In Washington, DC, on Tuesday, Facebook’s vice president of global affairs and communications outlined the company’s policies regarding politicians, during a speech about the company’s plans to prevent outside interference in the 2020 election.

“From now on we will treat speech from politicians as newsworthy content that should, as a general rule, be seen and heard,” Nick Clegg said in a post that included the full text of his speech.

Since the 2016 US presidential election, Facebook has been trying to prove it’s doing what it must to combat misinformation on the site and thwart election meddling from Russia, Iran and other countries. The social network has cracked down on the issue through a variety of means, including partnerships with fact-checking organizations and advertisements in newspapers.

However, Clegg said Facebook doesn’t submit posts by politicians to this process, even when they violate the company’s content rules.

“We don’t believe … that it’s an appropriate role for us to referee political debates and prevent a politician’s speech from reaching its audience and being subject to public debate and scrutiny,” he said.

There are exceptions to this largely hands-off approach though. The policy won’t apply to ads and speech that may result in violence.

“Content that has the potential to incite violence, for example, may pose a safety risk that outweighs the public interest value,” Clegg said. Factors that’ll be considered include whether an election is underway in the country or if it’s at war, as well as the country’s political structure and whether it has a free press.

## Records for processing:

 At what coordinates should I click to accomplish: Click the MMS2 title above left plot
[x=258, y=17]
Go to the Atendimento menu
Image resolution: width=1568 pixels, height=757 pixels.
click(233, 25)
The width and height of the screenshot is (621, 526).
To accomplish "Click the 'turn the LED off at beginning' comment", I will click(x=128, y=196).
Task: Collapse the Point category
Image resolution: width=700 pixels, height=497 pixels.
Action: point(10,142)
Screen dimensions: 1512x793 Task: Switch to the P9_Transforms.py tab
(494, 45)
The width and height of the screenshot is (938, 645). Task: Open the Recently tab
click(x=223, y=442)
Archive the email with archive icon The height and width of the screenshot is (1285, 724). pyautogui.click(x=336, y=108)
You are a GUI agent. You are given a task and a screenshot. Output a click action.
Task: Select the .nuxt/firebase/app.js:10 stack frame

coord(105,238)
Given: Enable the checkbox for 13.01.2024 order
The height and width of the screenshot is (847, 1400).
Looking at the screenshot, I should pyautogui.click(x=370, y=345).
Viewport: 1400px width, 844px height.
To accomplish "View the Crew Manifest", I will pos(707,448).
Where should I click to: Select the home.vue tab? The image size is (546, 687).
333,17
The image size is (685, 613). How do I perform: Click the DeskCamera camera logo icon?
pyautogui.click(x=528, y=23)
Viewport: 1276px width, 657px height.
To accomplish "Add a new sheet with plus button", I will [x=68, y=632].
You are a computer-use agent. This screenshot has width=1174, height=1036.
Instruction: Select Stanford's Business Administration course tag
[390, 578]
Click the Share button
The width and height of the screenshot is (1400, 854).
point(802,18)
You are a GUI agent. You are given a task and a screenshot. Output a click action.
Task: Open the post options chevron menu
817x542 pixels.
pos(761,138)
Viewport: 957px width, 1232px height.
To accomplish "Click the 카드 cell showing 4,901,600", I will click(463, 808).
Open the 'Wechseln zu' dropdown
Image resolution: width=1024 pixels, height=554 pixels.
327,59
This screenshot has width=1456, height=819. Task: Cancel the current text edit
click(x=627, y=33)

## What you need to do:
**1.** Reproduce verbatim the portion of the records that begins with the line containing "The image size is (685, 613)." and ends with the line containing "will [x=68, y=632].".
**2.** Extend the article on Facebook's policy toward politicians' speech from the point at which it stops.
The records bear no relation to the article on Facebook's policy toward politicians' speech.

## Results for each task:
**1.**
The image size is (685, 613). How do I perform: Click the DeskCamera camera logo icon?
pyautogui.click(x=528, y=23)
Viewport: 1276px width, 657px height.
To accomplish "Add a new sheet with plus button", I will [x=68, y=632].

**2.**
Social media giants like Facebook and Twitter have come under criticism about what content they leave up or pull down.  Twitter announced in June that it’s changing how it handles tweets from politicians and government leaders that violate its rules but are still in the public’s interest. The social network said it would start placing a notice over tweets that break its rules, forcing users to click or tap on the warning to see the tweet.

That policy even applies to President Donald Trump. With nearly 65 million followers, Trump is among Twitter’s most followed users, and his tweets can be controversial. Twitter has faced calls to boot Trump off the platform over allegations that he’s spreading hate speech or inciting violence.

Earlier this month, four Republican senators sent a letter to Facebook CEO Mark Zuckerberg accusing the company of censoring pro-life content and calling for another audit that looks into concerns that the social network suppresses conservative speech. Facebook has repeatedly denied these accusations.

“I know some people will say we should go further,” Clegg said in his speech. “That we are wrong to allow politicians to use our platform to say nasty things or make false claims. But imagine the reverse.

“Would it be acceptable to society at large to have a private company in effect become a self-appointed referee for everything that politicians say?” he said. “I don’t believe it would be. In open democracies, voters rightly believe that, as a general rule, they should be able to judge what politicians say themselves.”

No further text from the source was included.